This info doesn't surprise me. I have high cholesterol but saw a show where a famous TV doctor had on two heart doctors who indicated that they do not prescribe statins to female patients. One of the things statins do is increase your risk for diabetes. I know this first hand as I had a blood test while taking the statins and had a "prediabetes" score for my blood sugar. I then saw the show, heard the info, and stopped taking my statins. A couple of months later, I had the blood work done again and while my LDL/HDL levels changed for the worse, I had a perfect blood sugar score. So you might want to add this to the list of reasons why a statin may not be for you. I'd rather risk the odds of having high cholesterol than dealing with diabetes. The guest doctor on TV said that the statins don't help if you haven't had a heart attack. He only prescribes them after a woman has had one.

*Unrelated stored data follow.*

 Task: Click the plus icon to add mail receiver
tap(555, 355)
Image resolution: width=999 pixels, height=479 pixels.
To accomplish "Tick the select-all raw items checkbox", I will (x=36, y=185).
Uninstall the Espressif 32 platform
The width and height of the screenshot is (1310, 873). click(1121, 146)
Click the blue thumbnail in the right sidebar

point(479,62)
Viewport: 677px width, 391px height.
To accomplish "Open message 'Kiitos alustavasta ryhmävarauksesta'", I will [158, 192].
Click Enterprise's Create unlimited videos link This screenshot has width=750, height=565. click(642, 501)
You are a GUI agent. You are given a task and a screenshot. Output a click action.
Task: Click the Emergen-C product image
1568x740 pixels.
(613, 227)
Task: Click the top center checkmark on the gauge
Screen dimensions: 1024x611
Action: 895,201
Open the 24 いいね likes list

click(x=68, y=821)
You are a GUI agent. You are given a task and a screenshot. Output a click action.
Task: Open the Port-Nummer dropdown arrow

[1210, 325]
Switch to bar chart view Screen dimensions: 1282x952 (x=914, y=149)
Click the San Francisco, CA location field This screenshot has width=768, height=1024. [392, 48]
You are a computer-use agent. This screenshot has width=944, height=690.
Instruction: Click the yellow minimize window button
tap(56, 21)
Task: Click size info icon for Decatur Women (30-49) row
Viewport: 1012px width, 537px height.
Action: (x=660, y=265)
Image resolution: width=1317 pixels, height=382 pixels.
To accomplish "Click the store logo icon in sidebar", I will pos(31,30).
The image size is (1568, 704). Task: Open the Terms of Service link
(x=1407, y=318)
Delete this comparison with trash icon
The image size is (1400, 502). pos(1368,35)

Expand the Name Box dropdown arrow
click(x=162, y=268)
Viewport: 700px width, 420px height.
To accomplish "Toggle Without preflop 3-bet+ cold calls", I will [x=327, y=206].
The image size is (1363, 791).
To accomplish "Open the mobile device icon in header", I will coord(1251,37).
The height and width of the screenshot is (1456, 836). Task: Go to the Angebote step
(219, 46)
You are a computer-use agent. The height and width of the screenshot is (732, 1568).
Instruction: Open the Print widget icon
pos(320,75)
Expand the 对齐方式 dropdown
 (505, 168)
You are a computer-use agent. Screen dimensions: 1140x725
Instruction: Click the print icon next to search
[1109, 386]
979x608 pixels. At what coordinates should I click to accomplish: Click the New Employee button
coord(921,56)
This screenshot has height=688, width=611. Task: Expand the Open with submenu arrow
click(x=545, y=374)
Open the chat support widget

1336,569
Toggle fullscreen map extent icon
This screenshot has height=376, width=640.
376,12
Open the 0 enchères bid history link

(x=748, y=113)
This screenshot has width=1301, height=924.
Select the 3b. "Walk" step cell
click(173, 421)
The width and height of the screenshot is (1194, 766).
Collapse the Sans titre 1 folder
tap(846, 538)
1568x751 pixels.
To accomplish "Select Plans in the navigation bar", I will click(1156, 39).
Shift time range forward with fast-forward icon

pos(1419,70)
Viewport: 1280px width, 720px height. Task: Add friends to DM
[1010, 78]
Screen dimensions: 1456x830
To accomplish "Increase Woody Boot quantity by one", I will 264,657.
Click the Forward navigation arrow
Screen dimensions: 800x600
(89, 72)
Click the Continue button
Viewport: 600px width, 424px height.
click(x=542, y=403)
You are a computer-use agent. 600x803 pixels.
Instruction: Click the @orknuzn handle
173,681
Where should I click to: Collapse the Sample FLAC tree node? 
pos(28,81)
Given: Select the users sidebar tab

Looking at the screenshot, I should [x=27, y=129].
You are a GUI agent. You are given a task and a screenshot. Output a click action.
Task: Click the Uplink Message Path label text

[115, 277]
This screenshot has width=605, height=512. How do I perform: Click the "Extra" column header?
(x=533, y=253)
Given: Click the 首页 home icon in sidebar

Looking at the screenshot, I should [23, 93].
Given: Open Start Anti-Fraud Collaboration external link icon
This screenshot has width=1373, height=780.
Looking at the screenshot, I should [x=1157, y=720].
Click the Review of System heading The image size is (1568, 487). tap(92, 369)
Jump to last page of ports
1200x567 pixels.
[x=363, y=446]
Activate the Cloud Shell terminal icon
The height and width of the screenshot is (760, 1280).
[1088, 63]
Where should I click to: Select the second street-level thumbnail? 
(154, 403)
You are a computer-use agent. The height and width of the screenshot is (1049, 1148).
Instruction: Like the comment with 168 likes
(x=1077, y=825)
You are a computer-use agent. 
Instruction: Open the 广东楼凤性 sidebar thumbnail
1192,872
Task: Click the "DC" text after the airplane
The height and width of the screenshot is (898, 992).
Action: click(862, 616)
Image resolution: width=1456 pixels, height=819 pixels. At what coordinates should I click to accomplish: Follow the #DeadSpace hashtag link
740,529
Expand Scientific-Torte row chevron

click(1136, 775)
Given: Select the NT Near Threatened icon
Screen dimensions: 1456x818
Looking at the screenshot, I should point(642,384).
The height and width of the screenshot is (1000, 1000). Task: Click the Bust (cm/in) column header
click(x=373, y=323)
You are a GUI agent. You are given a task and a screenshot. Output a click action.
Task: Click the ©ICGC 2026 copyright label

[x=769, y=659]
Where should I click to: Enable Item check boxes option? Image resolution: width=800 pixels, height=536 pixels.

Reverse, my doctor says that my cholesterol is based on Lifestyle/Hereditary. It is NOT based on food because that comes out on my lab work as perfect. He told me that I can eat all the right food but it will not lower my high cholesterol. To lower it, I would need to EXERCISE daily - at least 30 minutes a day.

Because I was caregiving 2 bedridden parents, and my doc insisted I exercise, the only way to do it was after work. But, I can't do that if I come home to do my shift of caregiving. So, fave sis got me an electric treadmill and we installed it in the bedroom. I didn't really use it because mom had needed constant suctioning or else she would choke to death. I ended up using the treadmill's handles to hang all my purses, and the treadmill floor as my storage for boxes. 2 days ago, I cleared it out and I'm now going to use it daily - 30 minutes a day. Day 1, I only did 12 minutes. Last night, 30 minutes. I just got another baby monitor - hopefully this is better reception than the first one I bought. I need to hear well thru the monitor while I'm in my bedroom using the treadmill. Dad would be all by himself in the livingroom. That treadmill is a bit noisy. I have to make the TV volume loud in order to hear the show while simultaneously reading a book, and listening out to father. That was how i was able to get to 30 minutes. TV alone was sooooo boring.

Are you able to find an exercise bike or a treadmill to bring in to your home? These things cost so much but would be worth it if it will help to lower your cholesterol. Eating habits are important. When I was driving home today, I also decided that I will start to eat a fruit every day. Since I don't like bananas, I will eat apples and grapes. Tonight, I forced myself to eat sardines. Trying to eat healthy....even though my doc said that it won't lower MY cholesterol.